◆ What to work on ◆
1. List every country named in the news text about Javier Milei at the Mercosur summit.
2. Resume the news text about Javier Milei at the Mercosur summit, picking up after its final sentence.

◆ Page extract ◆
● ● ● ●

President of Argentina Javier Milei over the weekend welcomed President Donald Trump’s pressure campaign on Venezuela’s socialist Maduro regime during the latest Heads of State summit of the Mercosur trade bloc.
Milei urged the bloc’s member states to back the United States against socialist dictator Nicolás Maduro.
Mercosur is a regional trade bloc founded in 1991 by Argentina, Brazil, Paraguay, and Uruguay, with other associated countries. Venezuela was suspended from Mercosur in 2016 by its founders in response to the socialist Maduro regime’s gross human rights abuses and violations of the trade bloc’s rules.
Milei, speaking at the 67th Mercosur heads of state Summit in Foz do Iguaçu, Brazil, referred to Venezuela throughout his roughly nine-minute speech and stressed that the country continues to face a “devastating political, humanitarian, and social crisis.”

● ● ● ●

◆ Entries provided ◆
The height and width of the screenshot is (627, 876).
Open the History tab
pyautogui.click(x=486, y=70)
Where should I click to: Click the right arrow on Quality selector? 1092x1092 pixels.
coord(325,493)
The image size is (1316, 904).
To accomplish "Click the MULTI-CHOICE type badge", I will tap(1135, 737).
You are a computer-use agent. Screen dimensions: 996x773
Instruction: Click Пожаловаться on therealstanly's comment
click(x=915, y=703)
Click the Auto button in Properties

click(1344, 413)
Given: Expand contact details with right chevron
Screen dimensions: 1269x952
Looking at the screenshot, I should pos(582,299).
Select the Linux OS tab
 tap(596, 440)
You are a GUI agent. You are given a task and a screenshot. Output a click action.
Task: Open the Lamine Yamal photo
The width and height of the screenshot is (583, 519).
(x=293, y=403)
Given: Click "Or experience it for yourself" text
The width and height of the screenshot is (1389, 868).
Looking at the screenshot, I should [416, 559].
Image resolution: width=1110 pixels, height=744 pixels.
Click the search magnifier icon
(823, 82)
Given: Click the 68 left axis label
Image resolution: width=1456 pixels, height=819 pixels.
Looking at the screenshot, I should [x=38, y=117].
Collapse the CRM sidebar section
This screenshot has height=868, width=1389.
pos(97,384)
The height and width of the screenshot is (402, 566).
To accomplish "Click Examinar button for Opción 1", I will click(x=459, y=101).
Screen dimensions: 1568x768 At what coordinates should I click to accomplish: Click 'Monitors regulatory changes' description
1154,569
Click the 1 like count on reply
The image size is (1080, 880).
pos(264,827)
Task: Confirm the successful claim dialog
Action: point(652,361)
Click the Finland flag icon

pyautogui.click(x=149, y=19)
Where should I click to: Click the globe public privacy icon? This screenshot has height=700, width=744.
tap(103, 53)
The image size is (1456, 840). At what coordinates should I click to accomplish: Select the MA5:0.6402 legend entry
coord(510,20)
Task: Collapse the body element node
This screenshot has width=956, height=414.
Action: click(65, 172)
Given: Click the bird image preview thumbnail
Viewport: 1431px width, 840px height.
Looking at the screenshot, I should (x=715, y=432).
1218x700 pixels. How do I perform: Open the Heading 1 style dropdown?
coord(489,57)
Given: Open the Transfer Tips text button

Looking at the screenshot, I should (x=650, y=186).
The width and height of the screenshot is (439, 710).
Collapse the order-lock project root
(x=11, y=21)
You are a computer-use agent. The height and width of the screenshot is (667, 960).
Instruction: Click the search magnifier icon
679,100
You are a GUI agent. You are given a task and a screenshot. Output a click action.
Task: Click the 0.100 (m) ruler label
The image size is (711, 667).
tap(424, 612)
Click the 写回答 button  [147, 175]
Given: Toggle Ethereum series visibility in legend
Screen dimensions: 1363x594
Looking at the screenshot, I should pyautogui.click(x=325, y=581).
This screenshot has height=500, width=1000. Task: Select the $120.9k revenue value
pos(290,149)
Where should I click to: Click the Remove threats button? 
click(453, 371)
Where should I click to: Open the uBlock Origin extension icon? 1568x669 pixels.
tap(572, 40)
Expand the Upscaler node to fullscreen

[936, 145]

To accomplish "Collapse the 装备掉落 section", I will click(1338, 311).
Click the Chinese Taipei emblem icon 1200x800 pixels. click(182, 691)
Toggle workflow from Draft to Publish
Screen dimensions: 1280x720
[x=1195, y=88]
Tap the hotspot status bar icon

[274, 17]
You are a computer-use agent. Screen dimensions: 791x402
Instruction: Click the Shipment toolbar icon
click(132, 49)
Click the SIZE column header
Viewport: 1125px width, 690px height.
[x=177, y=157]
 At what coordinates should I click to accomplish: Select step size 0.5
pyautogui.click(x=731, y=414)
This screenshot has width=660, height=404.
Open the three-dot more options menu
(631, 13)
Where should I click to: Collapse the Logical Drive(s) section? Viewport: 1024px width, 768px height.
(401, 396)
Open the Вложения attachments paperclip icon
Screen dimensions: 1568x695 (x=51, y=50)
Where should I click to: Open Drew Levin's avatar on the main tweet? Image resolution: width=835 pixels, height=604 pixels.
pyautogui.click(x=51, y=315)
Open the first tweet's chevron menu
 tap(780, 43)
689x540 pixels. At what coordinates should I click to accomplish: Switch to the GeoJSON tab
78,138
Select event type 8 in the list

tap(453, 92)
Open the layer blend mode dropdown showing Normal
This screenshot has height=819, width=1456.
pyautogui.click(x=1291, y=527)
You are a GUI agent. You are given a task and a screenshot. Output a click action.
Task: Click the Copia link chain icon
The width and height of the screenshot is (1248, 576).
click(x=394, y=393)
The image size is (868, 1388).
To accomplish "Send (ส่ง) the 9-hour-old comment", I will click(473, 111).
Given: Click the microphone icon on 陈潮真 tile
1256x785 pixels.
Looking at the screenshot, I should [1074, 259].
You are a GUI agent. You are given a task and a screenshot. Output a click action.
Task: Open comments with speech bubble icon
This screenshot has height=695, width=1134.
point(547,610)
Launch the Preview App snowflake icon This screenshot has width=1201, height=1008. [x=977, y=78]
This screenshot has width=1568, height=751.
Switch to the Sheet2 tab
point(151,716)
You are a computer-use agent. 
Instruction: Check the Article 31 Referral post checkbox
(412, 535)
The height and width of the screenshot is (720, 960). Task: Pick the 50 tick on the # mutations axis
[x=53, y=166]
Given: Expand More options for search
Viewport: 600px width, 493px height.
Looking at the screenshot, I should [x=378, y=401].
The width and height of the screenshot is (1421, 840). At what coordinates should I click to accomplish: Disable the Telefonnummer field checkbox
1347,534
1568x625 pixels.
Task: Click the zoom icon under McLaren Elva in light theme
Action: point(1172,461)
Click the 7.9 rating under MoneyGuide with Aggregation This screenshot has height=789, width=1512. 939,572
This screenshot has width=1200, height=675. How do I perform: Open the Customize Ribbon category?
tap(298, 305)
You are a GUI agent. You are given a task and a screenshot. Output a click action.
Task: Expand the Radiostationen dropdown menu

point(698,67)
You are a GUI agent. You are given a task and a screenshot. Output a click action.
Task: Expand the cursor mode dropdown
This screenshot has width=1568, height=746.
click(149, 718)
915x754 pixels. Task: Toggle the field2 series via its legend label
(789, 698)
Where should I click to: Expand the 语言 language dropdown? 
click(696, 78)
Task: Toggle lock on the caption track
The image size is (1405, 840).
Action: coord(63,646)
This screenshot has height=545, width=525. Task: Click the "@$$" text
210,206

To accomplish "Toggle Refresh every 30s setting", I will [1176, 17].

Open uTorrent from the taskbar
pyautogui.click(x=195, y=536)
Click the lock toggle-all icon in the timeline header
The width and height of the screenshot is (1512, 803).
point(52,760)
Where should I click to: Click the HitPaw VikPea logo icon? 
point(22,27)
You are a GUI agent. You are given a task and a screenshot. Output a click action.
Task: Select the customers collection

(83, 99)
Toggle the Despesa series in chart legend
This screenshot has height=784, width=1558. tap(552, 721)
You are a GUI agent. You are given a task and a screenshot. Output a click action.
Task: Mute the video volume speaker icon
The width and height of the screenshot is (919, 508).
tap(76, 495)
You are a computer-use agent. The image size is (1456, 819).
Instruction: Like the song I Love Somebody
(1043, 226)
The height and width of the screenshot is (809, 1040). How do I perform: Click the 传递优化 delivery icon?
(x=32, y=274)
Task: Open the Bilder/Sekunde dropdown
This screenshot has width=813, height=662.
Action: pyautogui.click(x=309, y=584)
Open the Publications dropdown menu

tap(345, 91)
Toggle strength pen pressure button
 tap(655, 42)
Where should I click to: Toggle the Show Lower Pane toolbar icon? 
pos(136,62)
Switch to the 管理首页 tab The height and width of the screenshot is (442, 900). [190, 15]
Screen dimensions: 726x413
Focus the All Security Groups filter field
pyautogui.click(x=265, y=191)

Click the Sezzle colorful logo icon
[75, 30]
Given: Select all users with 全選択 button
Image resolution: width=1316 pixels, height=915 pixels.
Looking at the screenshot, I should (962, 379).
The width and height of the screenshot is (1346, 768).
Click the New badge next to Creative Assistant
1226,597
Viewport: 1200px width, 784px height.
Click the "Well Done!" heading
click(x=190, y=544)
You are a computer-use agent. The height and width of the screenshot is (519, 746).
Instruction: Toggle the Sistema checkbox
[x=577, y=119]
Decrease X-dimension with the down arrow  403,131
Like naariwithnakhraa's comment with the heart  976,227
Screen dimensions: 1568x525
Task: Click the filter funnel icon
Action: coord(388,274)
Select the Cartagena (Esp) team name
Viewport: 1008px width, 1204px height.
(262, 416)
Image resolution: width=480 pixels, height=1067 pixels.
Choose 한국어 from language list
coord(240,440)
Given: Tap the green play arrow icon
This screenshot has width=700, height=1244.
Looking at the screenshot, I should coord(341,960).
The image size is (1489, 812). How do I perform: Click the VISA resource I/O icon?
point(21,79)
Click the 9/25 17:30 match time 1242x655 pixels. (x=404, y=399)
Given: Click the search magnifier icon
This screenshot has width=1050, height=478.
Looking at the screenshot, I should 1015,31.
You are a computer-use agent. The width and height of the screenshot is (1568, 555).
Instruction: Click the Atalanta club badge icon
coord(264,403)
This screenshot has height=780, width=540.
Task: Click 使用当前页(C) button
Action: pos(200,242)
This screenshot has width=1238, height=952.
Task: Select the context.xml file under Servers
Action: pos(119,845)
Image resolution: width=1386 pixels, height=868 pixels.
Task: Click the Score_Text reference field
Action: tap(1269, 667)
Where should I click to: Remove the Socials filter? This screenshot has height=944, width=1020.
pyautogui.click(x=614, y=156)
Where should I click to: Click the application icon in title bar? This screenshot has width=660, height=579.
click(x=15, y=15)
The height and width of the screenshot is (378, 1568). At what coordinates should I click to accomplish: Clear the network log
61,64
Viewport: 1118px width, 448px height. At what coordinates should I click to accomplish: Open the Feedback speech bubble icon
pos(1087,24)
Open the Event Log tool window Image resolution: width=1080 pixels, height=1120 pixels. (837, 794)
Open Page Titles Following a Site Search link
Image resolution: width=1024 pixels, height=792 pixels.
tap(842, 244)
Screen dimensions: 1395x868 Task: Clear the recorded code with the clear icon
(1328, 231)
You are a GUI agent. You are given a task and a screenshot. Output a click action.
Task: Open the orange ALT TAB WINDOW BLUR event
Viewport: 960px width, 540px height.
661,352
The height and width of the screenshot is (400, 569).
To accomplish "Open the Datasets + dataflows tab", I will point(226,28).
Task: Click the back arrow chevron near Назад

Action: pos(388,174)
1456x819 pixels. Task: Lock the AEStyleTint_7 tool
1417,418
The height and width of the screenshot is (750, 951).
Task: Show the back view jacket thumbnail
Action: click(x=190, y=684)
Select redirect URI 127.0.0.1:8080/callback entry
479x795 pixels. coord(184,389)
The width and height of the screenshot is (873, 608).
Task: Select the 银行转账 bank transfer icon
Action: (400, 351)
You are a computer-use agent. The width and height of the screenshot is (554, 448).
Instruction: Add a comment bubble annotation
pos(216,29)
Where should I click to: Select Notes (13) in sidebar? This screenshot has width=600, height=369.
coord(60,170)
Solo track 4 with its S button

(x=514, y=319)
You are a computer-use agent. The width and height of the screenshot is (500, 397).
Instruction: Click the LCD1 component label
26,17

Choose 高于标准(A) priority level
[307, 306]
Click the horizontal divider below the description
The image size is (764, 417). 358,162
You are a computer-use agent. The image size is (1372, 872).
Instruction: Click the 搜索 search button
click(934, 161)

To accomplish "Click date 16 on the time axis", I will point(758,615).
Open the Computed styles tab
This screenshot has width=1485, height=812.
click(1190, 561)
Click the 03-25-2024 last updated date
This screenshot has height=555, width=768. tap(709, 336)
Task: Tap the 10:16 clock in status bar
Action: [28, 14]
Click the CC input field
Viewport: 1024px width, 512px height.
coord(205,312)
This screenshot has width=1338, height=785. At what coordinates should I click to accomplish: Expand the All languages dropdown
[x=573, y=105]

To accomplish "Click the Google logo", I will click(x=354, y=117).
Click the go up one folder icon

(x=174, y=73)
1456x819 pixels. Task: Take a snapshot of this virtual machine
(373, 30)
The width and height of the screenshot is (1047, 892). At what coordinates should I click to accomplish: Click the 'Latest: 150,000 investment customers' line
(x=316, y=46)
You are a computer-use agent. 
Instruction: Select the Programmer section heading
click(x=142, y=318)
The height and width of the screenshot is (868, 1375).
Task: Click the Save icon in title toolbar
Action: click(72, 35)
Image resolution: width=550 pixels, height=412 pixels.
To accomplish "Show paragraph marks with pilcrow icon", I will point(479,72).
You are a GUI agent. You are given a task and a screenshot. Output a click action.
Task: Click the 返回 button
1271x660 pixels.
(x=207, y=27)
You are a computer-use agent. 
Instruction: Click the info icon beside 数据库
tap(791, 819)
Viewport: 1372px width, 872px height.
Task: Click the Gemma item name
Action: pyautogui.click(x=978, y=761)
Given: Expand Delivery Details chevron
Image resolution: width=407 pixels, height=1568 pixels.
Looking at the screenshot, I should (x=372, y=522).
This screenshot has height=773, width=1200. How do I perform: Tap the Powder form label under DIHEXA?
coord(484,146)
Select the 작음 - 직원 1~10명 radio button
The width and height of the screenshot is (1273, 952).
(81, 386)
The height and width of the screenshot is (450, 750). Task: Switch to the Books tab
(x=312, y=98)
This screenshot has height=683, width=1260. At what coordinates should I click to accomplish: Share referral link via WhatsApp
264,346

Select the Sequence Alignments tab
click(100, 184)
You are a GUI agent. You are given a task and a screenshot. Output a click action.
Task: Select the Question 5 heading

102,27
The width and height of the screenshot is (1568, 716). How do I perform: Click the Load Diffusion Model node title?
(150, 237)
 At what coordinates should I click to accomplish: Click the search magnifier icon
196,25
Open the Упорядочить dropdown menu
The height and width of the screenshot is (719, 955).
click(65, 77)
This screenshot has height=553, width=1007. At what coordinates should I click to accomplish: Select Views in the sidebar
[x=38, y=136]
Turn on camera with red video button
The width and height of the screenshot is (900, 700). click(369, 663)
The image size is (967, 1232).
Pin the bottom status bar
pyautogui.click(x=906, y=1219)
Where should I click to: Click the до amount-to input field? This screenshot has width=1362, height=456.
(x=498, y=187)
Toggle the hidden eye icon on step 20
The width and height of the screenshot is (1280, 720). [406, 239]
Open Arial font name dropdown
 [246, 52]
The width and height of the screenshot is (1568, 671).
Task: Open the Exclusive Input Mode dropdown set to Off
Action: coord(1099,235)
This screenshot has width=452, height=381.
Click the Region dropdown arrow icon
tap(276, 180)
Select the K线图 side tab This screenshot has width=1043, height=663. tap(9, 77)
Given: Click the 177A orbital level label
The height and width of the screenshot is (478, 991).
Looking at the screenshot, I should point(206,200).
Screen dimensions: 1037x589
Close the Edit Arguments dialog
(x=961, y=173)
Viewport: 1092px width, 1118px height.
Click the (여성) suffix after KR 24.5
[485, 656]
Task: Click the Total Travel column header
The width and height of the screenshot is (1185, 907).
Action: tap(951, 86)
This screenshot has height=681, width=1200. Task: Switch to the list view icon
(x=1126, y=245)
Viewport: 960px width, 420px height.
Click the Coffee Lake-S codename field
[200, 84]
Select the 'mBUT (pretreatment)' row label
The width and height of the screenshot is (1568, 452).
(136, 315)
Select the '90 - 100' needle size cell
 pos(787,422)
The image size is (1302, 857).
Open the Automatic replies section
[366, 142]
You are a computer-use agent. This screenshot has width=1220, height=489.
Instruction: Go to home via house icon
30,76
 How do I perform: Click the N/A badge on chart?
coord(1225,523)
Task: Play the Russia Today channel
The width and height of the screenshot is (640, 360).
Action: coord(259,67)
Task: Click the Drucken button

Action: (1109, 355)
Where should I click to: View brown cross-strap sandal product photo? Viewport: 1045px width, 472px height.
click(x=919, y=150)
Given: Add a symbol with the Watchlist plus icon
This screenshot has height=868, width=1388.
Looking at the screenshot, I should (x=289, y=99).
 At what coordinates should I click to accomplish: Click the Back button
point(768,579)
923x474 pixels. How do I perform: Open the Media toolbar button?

● ● ● ●

◆ Answers to the problems ◆
1. Argentina, Venezuela, the United States, Brazil, Paraguay, Uruguay

2.
“The atrocious and inhumane dictatorship of narco-terrorist Nicolás Maduro casts a dark shadow over our region. This danger and shame cannot continue to exist on the continent, or it will drag us all down with it,” Milei said.
“Argentina welcomes the pressure exerted by the United States and Donald Trump to liberate the Venezuelan people. The time for timid approaches to this issue has come to an end,” he continued. “We also urge all other members of the bloc to support this position and strongly condemn this authoritarian experiment.”
Milei also called for the liberation of all political prisoners and reiterated that Argentina will continue to demand the liberation of Nahuel Gallo, an Argentine national unjustly detained in December 2024 under dubious “conspiracy” accusations, much like several other foreign political prisoners of the Venezuelan regime.
After the Summit, Milei, alongside Paraguay’s Santiago Peña, Panamá’s José Raúl Mulino, and high ranking officials from Bolivia, Peru, Ecuador, and Peru released a joint statement denouncing the ongoing human rights situation in Venezuela and ratified their “firm decision to achieve, through peaceful means, the full restoration of democratic order and unrestricted respect for human rights in Venezuela.”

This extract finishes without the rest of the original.